Title: The Bookish Life of Nina Hill
Author: Abbi Waxman
Publication Date: July 9, 2019
Nina Hill has a life she loves. She works at a bookstore, she belongs to a winning trivia team, has a book club that sometimes discusses the books they read, and, once a week, has a night devoted to doing nothing (aka reading). However, her life is thrown into turmoil when the father she never knew dies and she’s introduced to a complicated family tree. Now, surrounded by brothers, sisters, nieces and nephews, Nina has to come out of her shell and interact with these people, some of whom hate her for existing. To top it off, her trivia rival, Tom, a sexy man shows interest in wanting to get to know her. Nina likes things simple, but her life is suddenly not so simple. She’s going to have to come out of her shell and drastically revise her planner to keep up the sudden cascade of people in her life.
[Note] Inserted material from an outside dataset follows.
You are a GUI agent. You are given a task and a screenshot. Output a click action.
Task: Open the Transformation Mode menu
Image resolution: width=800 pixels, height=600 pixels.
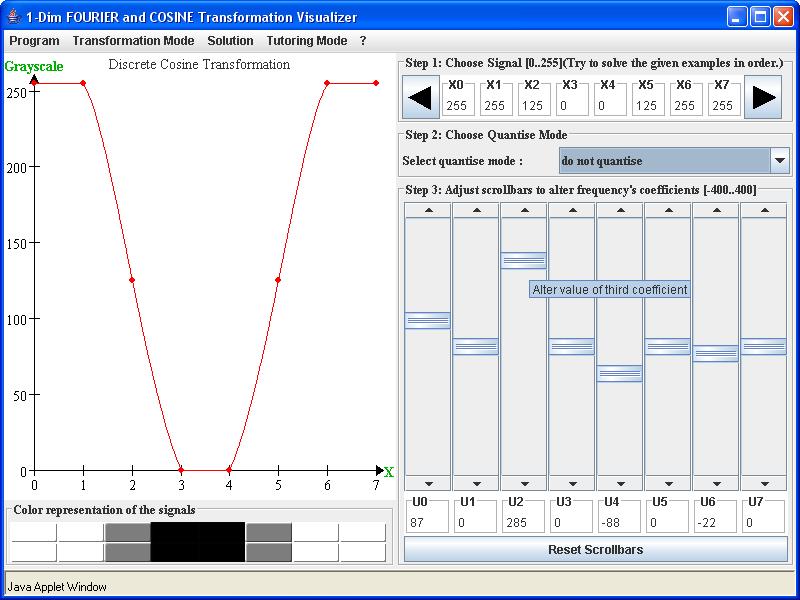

To be perfectly honest, the further away from this book I get, the less I like it. It was okay, I guess. Nina was an interesting character. I liked that while she was an introvert, she wasn’t a shut in. She had an active social life and plenty of friends. I guess that’s actually one thing about the book that bugged me. She’s got things to do and people to see every night. She’s social and active and happy, but the book seems to indicate that her life isn’t complete because she doesn’t have a romantic partner. And maybe I’m taking it too personally, but as a happily single woman who would kill to have Nina’s social life (although, honestly, right now, my social life is more booked than it’s been in the past) I don’t get what’s so bad about being single. And even when she began to notice Tom as a romantic partner, it didn’t take much for her to go for it. She clearly wasn’t single because she was shy, but because she’d not found someone she was interested in.
I loved her family members, particularly the nephew who reached out to her (whose name is escaping me) and her brother Archie. I liked how naturally they came together and got along, seeing similarities in each other. The wider family was okay, but those two relationships were great.
I really didn’t like the handling of Nina’s anxiety, however. As someone who’s suffered for years and didn’t realize how bad it was until this summer, I found the fact that she was so anxious and not even trying to do anything but cope a little irritating. At one point, she suggests to herself she might want to find a therapist, but nothing comes of it, as happens to much in books. And I hated the way Tom reacted after she had a full blown anxiety attack. It made me really want her to kick him to the curb.
I wouldn’t discourage someone from reading it, but I wouldn’t actively recommend it unless the person mentioned wanting a book very similar to this one. If they were looking for a book about a bookish person that’s also a romance, I’d suggest it. But it’s not on my list of favorites.